Wednesday, September 10, 2008

Get The Most Out Of Your Low Interest Credit Card

Low interest credit cards are well suited for saving money by consolidating debt from higher interest sources utilizing balance transfers, and for making large purchases you cannot pay off in one billing cycle. There are a few options you have available to you other than simply running out and purchasing various products, and a couple of thoughts to keep in mind that can end up saving you a great deal of money in the long run. You have just applied and received your low interest credit card, and now you want to know what to do next.

Balance Transfers

Qualifying for a low APR can be difficult if you have any smudges on your credit report, so if you received one you probably have another credit card already. If this is so, and you are running a balance on the higher APR card, you now have the option to save some money by cutting the amount you have to pay in finance charges. If it is possible to pay off the balance in full, then by all means do it. This is always the best path to savings. If however you are sure the balance on the higher rate card will be with you for a while, then it might be best to transfer the debt onto your new low interest credit card.

The first step is to figure out which credit card you are using has the highest interest rate. If you have more than one, then carefully go through your bills and locate the APR for each card. If you can't find this information, call your creditor and ask them. They will be happy to give you any account information you need. While you have them on the phone, ask them how you can lower the APR on your current account. If there is a way to do it, the creditor just might be able to help you.

Once you know which APR is the highest, it is time to make the balance transfer to your new low interest credit card. There are several ways to go about this, but the safest route it to call the creditor you are transfer the debt too and have them walk you through the process. Since they are going to receive your new balance, you can be sure they will take all the time you need to get this done.

If you have enough room on your new card, it might be wise to transfer the balance from as many cards as you can onto this low interest credit card. Obviously you would need to use your best judgment here, but if you are going to pay finance charges you might as well minimize them. Remember, if the possibility exists to pay off a card entirely, then always do it. Transferring debt doesn't make it disappear; it just shifts it around to a more desirable location.

Once you are done transferring debt, do your absolute best to no longer use your higher APR cards. It won't help to charge up the other cards once your have your APR down to a manageable level, and you will be creating an even worse problem by having more than one card carrying a balance. Also remember that it is imperative that you are never late on a payment connected to your low interest credit card. If you default on your new card, regardless of the current balance, your APR can go through the roof. Some default APRs are in the neighborhood of 32%, or more. This negates any value your new low rate card was bringing you.

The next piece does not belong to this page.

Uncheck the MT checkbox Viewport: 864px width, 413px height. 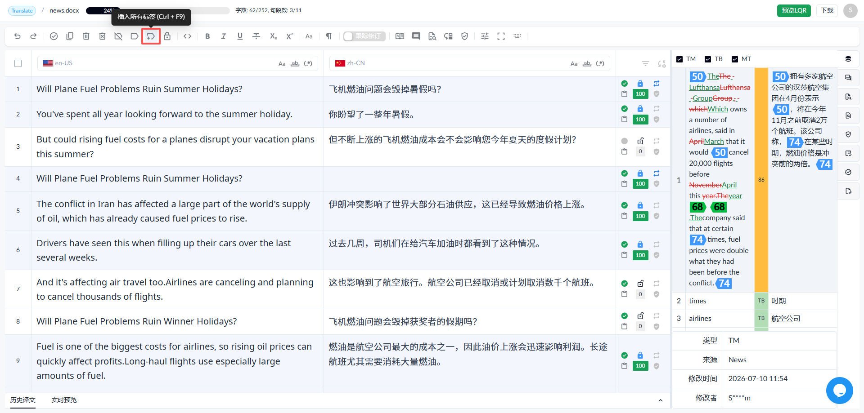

Pay more than the minimum payment every billing cycle when at all possible. Paying the minimum isn't helping you get out of debt, regardless of how low your APR is. The reason you are transferring your balance in the first place is to lower APR charges and become debt free, not extend the debt over a longer period.

Large Purchases

With its lower APR, you can minimize the finance charges you will be paying, thus reducing the overall debt you risk getting into over time. If however you must make a purchase that you are sure you cannot pay off in a single billing cycle, then you new low interest credit card will do some work for you. If you carry no balance, there is no finance fee (although other fees may apply).

You have heard this a few time here and there is good reason for this. Only carry a balance when you absolutely must.

If you make a large purchase and only pay the minimum, you will stay in debt much longer than you need to be, and the cost will be a great deal more than necessary. It is worth stating again that making the minimum payment is not going to get you where you want to be.